Naked Neck chickens, or Turkens, are hardy dual-purpose birds with bare necks. Full breed guide: eggs, temperament, heat tolerance, size, and care.

16 min readPublished 2026-06-14

The first time you see a Naked Neck chicken, you do a double take. From the body down it looks like any ordinary barnyard hen, but the neck is bare red skin with no feathers at all, like someone forgot to finish dressing the bird. That odd look earns it the nickname "Turken," and a stubborn myth that it is a chicken crossed with a turkey. It is not. It is a full chicken, and a genuinely useful one.

Naked Necks are tough, friendly, dual-purpose birds that lay a respectable number of light brown eggs and handle heat better than almost any other backyard breed. This guide covers the egg numbers, the temperament, why that bare neck is an advantage rather than a defect, and what to expect if you add a few to your flock.

Quick Answer: Naked Neck at a Glance

TraitDetail
TypeStandardized dual-purpose breed (APA recognized)
Also calledTurken, Transylvanian Naked Neck
OriginTransylvania, refined in Germany
Egg colorLight brown to tinted
Egg sizeMedium to large
Eggs per year100 to 150
Starts layingAbout 20 to 24 weeks
Hen weight6 to 7 lbs
Rooster weight8 to 9 lbs
TemperamentCalm, friendly, hardy
Broody?Yes, often a good mother
HardinessExcellent in heat, surprisingly cold hardy
Lifespan7 to 10 years

If you want a low-fuss bird that forages well, tolerates hot summers, and gives you eggs and meat, the Naked Neck is hard to beat. The bare neck is not a flaw. It is a feature, and it comes from a single dominant gene that also makes the bird easier to process for the table.

What You'll Learn

What Is a Naked Neck Chicken?

The Naked Neck is a standardized breed of chicken whose defining trait is right in the name: it has no feathers on its neck, and far fewer feathers overall than a typical chicken. The breed traces back to Transylvania, in what is now Romania, and was refined and standardized in Germany before spreading across Europe and eventually to North America.

This is a recognized breed, not a hybrid or a modern marketing creation. The American Poultry Association admitted the Naked Neck to its Standard of Perfection in 1965, with several accepted color varieties including Black, White, Buff, and Red. That means, unlike a production hybrid such as the Sapphire Gem, a Naked Neck breeds true. Mate two Naked Necks and you get more Naked Necks.

The breed was developed as a practical farm bird. It lays a decent number of eggs, grows large enough to make a worthwhile meat carcass, forages aggressively, and shrugs off heat that flattens other breeds. In much of Europe it was a common smallholder bird for exactly those reasons.

Why Is It Called a Turken?

The nickname "Turken" comes from an old and completely wrong assumption. Early observers saw the bare red neck, decided it looked like a turkey's neck, and concluded the bird must be a cross between a chicken and a turkey. That idea stuck hard enough that "Turken" is still one of the most common names for the breed today.
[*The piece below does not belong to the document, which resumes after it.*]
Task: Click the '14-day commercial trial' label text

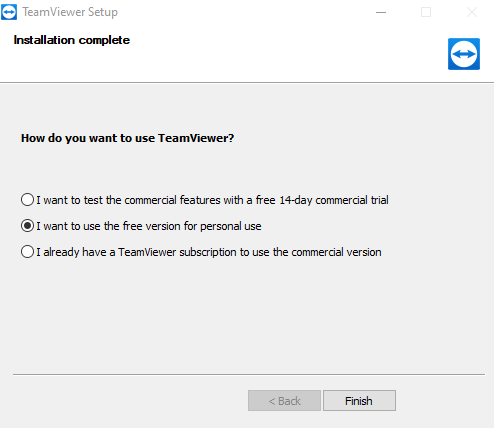Action: (x=334, y=200)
For the record, a chicken and a turkey cannot produce viable offspring. They are different species with different chromosome counts. The Naked Neck is 100 percent chicken. The bare neck has nothing to do with turkey ancestry and everything to do with a single chicken gene, which we get into below.

You will also see the breed sold as the Transylvanian Naked Neck, which is the more accurate and traditional name. Whatever name a hatchery uses, you are looking at the same bird.

What Do Naked Necks Look Like?

The signature feature is the bare neck, which can range from a small bald patch to a fully exposed throat. The skin on the neck is usually bright red, especially in roosters and during warm weather or breeding season, because it is exposed to the sun and well supplied with blood vessels.

Beyond the neck, a Naked Neck looks like a solid, medium-large farm chicken. Key points:

  • Reduced feathering everywhere. Naked Necks carry roughly half the feathers of a normal chicken. They have bare patches under the wings and on parts of the body, not just the neck.
  • Single comb. Both sexes have a single red comb and red wattles.
  • Upright, athletic build. They stand tall and carry themselves like an active foraging bird.
  • Color varieties. Plumage on the feathered parts comes in black, white, buff, red, and other shades depending on the strain.
  • Often a small feather "bowtie." Many Naked Necks have a little tuft of feathers at the front base of the neck, which is a normal and charming quirk of the breed.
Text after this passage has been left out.